Newspaper to Give the Foliage
Make sure the foliage on your plants is shielded. They should be taped together after being wrapped in newspaper, packing paper, or paper towels.
You can use a plastic bag for tiny plants (but be sure they can breathe and be watered if needed). Use twine or string to bundle particular portions of larger plants. However, in both situations, be gentle and make sure nothing is excessively tight or blocked.
Separately Package and Label the Plants
The majority of plants need to fit in the proper box. For padding, place a couple of paper towels (or a rag) at the bottom of the box.
Small plants can be packed together. But make sure you use packing paper to keep them from causing damage to one another. Put crumpled paper in the space once the plant is in (for extra padding). Make sure the plant’s base is shielded. For bigger ceramic pots, wrap them in bubble wrap. Larger plants should either be transported separately or in their crates. And remember to label as you pack.
Additionally, ensure the boxes are not sealed and keep the lids open wherever feasible. Secure the plants to keep them from tilting and make sure they stay upright.
Small Plants Moving
Depending on how special they are, some plants may even fit in the front seat of your automobile. Make sure they won’t tilt, tumble over, or have anything fall on them if they are traveling in a truck. With belts, heavier boxes at the bottom, and other means, secure them.
Transporting Big Plants
To stop spills, you could want to cover the pots’ dirt (with cardboard or a plastic bag).
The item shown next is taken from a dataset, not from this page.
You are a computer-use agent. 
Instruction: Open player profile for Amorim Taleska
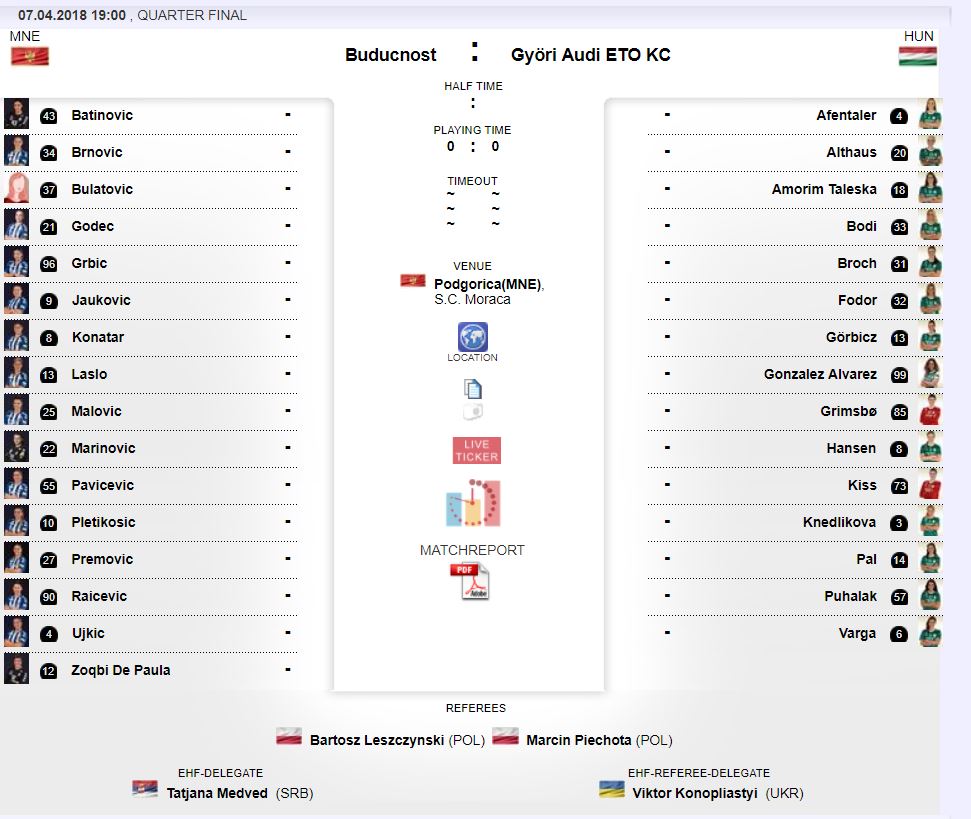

Use twine, string, or rope to bundle any greenery you can. Do this to save space and make sure it won’t tip over during transportation.
No matter how big or how small your plants are, you want to make sure that they are easy to access, that nothing is on top of them and that they are not blocked or crammed in. In other words, plants should be loaded last and then with the greatest amount of security and breathing room. If you can, keep an eye on them throughout the journey. And discuss with your movers where they should be placed for safety.
Provide the Right Nutrients
And most of them are undoubtedly ravenous. Most plants will recover quickly with some water and houseplant fertilizer. Additionally, remove any blossoms or foliage that are sickly or injured. This will encourage them to go into healing mode.
Plants, like the majority of living things, will require some time to properly acclimate to their new surroundings. To ensure they feel appreciated, be patient and take good care of them. Tell them that their plant parent is still present and that they have a new home as well.